- _SEITENTEXT_
───

04. Januar 2016, 18:04 Uhr

Seit 16 Jahren putzt Valentina für deutsche Privathaushalte, in Kneipen und Restauants. Sie arbeitet illegal in Deutschland. Ein Leben ohne Absicherung.

"Muss, muss, muss", sagt Valentina in gebrochenem Deutsch und streicht energisch mit ihren Händen über den Biergartentisch. Eine kleine blondgefärbte Frau, 51 Jahre alt, die wir Valentina nennen, weil sie ihren richtigen Namen nicht nennen will. Valentina ist Ukrainerin. In ihrer Heimat, 1500 Kilometer entfernt, war sie Kindergärtnerin, in Deutschland ist sie Putzfrau. Wir treffen sie in ihrer Mittagspause. "Gerade ich fertig Restaurante und eine privat und Nachmittag wieder privat." Sie putzt für Lehrer, für Ärzte und Professoren - Leute aus der Mitte der Gesellschaft. Außerdem in Restaurants, Kneipen, Cafés. Sie arbeitet schwarz und lebt mit einem Touristenvisum in Deutschland. Sie ist ein von ungezählten Jobnomadinnnen, die in Deutschland arbeitet. "Ich unsichtbar", sagt sie.

Leben auf Risiko

Frau im roten Pullover, Gesicht nicht gezeigt, die Hände verschränkt über einem Schlüsselbund
Valentina will nicht gezeigt werden. Bildrechte: Heute im Osten

Was passiert, wenn Du krank wirst? - "Ich suche mir Arzt, zahle bar." - Was passiert, wenn Du von einer Leiter fällst?  - "Nix passieren, nicht von sprechen." Einmal ist es doch etwas passiert. Valentina zeigt drei Narben an ihrem Handgelenk, briefmarkenlange Schnitte. "Passiert bei Tellerspülen in Restaurantküche." Der Chef schickte sie weg, weil er Probleme mit der Polizei befürchtete. "Danach nix zahlen, kein Geld gekriegt, für ganze Monat Arbeit, Job auch futsch." Doch wie hätte sie ihr Geld einfordern können? Valentina hat keinerlei Rechte, sie ist nicht versichert und ist ihren Arbeitgebern ausgeliefert. Sie hat ständig Angst, von der Polizei erwischt zu werden, wie damals bei der Durchsuchung eines Restaurants, in dem sie gerade arbeitete." Sie kam für 14 Tage in Abschiebehaft. Valentina schämt sich: "Ich - Gefängnis!"

───

- _INHALT DES DATENSATZES_

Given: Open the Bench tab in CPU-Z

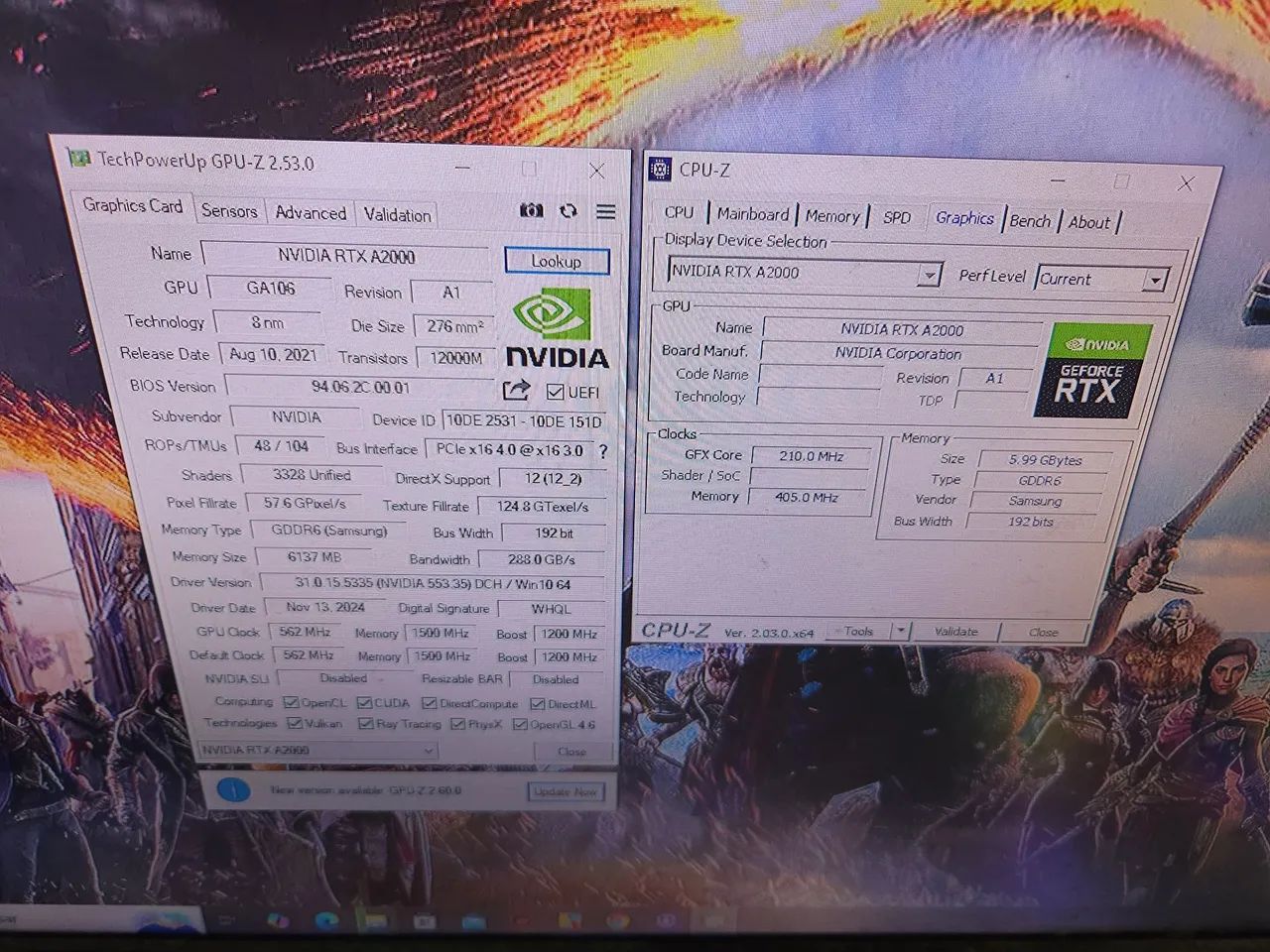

───

- _ZU ERLEDIGEN_
A: Geben Sie aus dem Bericht über Valentina den Abschnitt unverändert aus, der mit den Worten um "04. Januar 2016, 18:04" beginnt und mit "Leben ohne Absicherung." endet.
B: Welchen Beruf hatte Valentina laut dem Bericht über Valentina in ihrer Heimat?
C: Nehmen Sie den Bericht über Valentina nach seinem letzten Satz auf und schreiben Sie ihn weiter.

- _LÖSUNGEN_
A:
04. Januar 2016, 18:04 Uhr

Seit 16 Jahren putzt Valentina für deutsche Privathaushalte, in Kneipen und Restauants. Sie arbeitet illegal in Deutschland. Ein Leben ohne Absicherung.

B: Sie war Kindergärtnerin.

C:
Zurück in der Ukraine fleht die Mutter sie an: "'Bleib' hier, es geht auch so." Die Kartoffeln, Gurken und das Gemüse, das sie selbst anbauen, würden doch reichen. Es reicht aber nicht für die große Familie mit Kindern und Enkelkindern: Die Mutter hat nur eine karge Rente, Valentinas Mann, ein ehemaliger Kraftfahrer, ist seit Jahren arbeitslos und trinkt.

Eigene Herrin

In Deutschland ist Valentina ihr eigener Chef, arbeitet zehn Stunden am Tag, von Montag bis Sonntag, hier zwei Stunden, da vier, zu allen Tag- und Nachtzeiten. Arbeitgeber, Arbeitszeiten hat sie im Kopf, Schlüssel zu Restaurants und ihr erarbeitetes Geld in der kleinen Handtasche. Wie kommst du an deine Jobs? - "Ich Chef fragen in Restaurante, brauchst du Putze, brauchst du zauber? Oder fragen Frauen in Buchhandlung in Abteilung dicke Bücher." Denn wer Geld für gebundene Bücher hat, so glaubt Valentina, hat auch Geld für eine Putzfrau.

"Muss, muss, muss"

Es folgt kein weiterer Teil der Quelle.